What you have to do: Format every line of the data below as a JSON list of strings, one string per line, and leave out the blank lines.
## Begin
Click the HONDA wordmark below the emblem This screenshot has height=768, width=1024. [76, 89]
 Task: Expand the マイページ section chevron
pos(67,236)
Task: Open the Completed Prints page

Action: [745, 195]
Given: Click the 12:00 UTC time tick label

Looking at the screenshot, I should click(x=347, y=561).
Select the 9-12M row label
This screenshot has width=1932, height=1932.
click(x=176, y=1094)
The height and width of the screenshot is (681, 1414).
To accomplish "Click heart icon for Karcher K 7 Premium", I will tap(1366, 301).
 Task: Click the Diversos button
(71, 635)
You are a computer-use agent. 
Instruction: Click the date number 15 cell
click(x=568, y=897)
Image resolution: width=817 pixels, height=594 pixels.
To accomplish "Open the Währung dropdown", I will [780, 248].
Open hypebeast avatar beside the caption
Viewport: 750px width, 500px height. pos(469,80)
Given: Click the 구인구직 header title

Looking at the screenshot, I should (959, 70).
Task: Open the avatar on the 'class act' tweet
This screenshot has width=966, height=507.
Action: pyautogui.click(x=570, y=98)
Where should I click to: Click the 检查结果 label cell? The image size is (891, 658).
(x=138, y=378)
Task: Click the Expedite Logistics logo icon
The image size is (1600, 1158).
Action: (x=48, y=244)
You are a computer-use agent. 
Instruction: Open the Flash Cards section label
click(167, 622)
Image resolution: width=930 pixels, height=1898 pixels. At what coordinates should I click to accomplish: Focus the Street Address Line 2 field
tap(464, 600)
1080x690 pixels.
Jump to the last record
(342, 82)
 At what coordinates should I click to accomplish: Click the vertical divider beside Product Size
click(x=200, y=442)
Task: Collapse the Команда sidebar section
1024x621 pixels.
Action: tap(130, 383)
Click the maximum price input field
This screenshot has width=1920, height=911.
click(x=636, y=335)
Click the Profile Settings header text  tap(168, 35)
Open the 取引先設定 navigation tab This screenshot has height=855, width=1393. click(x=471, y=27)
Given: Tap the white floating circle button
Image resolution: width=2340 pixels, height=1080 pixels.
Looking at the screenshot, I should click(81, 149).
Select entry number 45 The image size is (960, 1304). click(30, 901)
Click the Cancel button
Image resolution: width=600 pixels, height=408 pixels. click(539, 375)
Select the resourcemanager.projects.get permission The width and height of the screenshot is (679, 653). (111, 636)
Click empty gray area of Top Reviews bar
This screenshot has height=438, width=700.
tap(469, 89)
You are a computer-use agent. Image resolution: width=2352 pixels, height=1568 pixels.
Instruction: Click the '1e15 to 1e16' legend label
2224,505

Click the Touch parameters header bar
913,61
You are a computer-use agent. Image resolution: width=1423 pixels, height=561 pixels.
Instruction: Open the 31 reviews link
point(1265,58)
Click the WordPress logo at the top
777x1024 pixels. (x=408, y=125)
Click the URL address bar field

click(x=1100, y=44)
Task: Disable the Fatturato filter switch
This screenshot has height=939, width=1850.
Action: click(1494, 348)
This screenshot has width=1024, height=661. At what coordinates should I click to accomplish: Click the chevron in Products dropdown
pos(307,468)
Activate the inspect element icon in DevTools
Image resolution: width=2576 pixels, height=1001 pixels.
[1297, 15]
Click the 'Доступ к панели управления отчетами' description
## End
Problem solution:
[
  "Click the HONDA wordmark below the emblem This screenshot has height=768, width=1024. [76, 89]",
  " Task: Expand the マイページ section chevron",
  "pos(67,236)",
  "Task: Open the Completed Prints page",
  "Action: [745, 195]",
  "Given: Click the 12:00 UTC time tick label",
  "Looking at the screenshot, I should click(x=347, y=561).",
  "Select the 9-12M row label",
  "This screenshot has width=1932, height=1932.",
  "click(x=176, y=1094)",
  "The height and width of the screenshot is (681, 1414).",
  "To accomplish \"Click heart icon for Karcher K 7 Premium\", I will tap(1366, 301).",
  " Task: Click the Diversos button",
  "(71, 635)",
  "You are a computer-use agent. ",
  "Instruction: Click the date number 15 cell",
  "click(x=568, y=897)",
  "Image resolution: width=817 pixels, height=594 pixels.",
  "To accomplish \"Open the Währung dropdown\", I will [780, 248].",
  "Open hypebeast avatar beside the caption",
  "Viewport: 750px width, 500px height. pos(469,80)",
  "Given: Click the 구인구직 header title",
  "Looking at the screenshot, I should (959, 70).",
  "Task: Open the avatar on the 'class act' tweet",
  "This screenshot has width=966, height=507.",
  "Action: pyautogui.click(x=570, y=98)",
  "Where should I click to: Click the 检查结果 label cell? The image size is (891, 658).",
  "(x=138, y=378)",
  "Task: Click the Expedite Logistics logo icon",
  "The image size is (1600, 1158).",
  "Action: (x=48, y=244)",
  "You are a computer-use agent. ",
  "Instruction: Open the Flash Cards section label",
  "click(167, 622)",
  "Image resolution: width=930 pixels, height=1898 pixels. At what coordinates should I click to accomplish: Focus the Street Address Line 2 field",
  "tap(464, 600)",
  "1080x690 pixels.",
  "Jump to the last record",
  "(342, 82)",
  " At what coordinates should I click to accomplish: Click the vertical divider beside Product Size",
  "click(x=200, y=442)",
  "Task: Collapse the Команда sidebar section",
  "1024x621 pixels.",
  "Action: tap(130, 383)",
  "Click the maximum price input field",
  "This screenshot has width=1920, height=911.",
  "click(x=636, y=335)",
  "Click the Profile Settings header text  tap(168, 35)",
  "Open the 取引先設定 navigation tab This screenshot has height=855, width=1393. click(x=471, y=27)",
  "Given: Tap the white floating circle button",
  "Image resolution: width=2340 pixels, height=1080 pixels.",
  "Looking at the screenshot, I should click(81, 149).",
  "Select entry number 45 The image size is (960, 1304). click(30, 901)",
  "Click the Cancel button",
  "Image resolution: width=600 pixels, height=408 pixels. click(539, 375)",
  "Select the resourcemanager.projects.get permission The width and height of the screenshot is (679, 653). (111, 636)",
  "Click empty gray area of Top Reviews bar",
  "This screenshot has height=438, width=700.",
  "tap(469, 89)",
  "You are a computer-use agent. Image resolution: width=2352 pixels, height=1568 pixels.",
  "Instruction: Click the '1e15 to 1e16' legend label",
  "2224,505",
  "Click the Touch parameters header bar",
  "913,61",
  "You are a computer-use agent. Image resolution: width=1423 pixels, height=561 pixels.",
  "Instruction: Open the 31 reviews link",
  "point(1265,58)",
  "Click the WordPress logo at the top",
  "777x1024 pixels. (x=408, y=125)",
  "Click the URL address bar field",
  "click(x=1100, y=44)",
  "Task: Disable the Fatturato filter switch",
  "This screenshot has height=939, width=1850.",
  "Action: click(1494, 348)",
  "This screenshot has width=1024, height=661. At what coordinates should I click to accomplish: Click the chevron in Products dropdown",
  "pos(307,468)",
  "Activate the inspect element icon in DevTools",
  "Image resolution: width=2576 pixels, height=1001 pixels.",
  "[1297, 15]",
  "Click the 'Доступ к панели управления отчетами' description"
]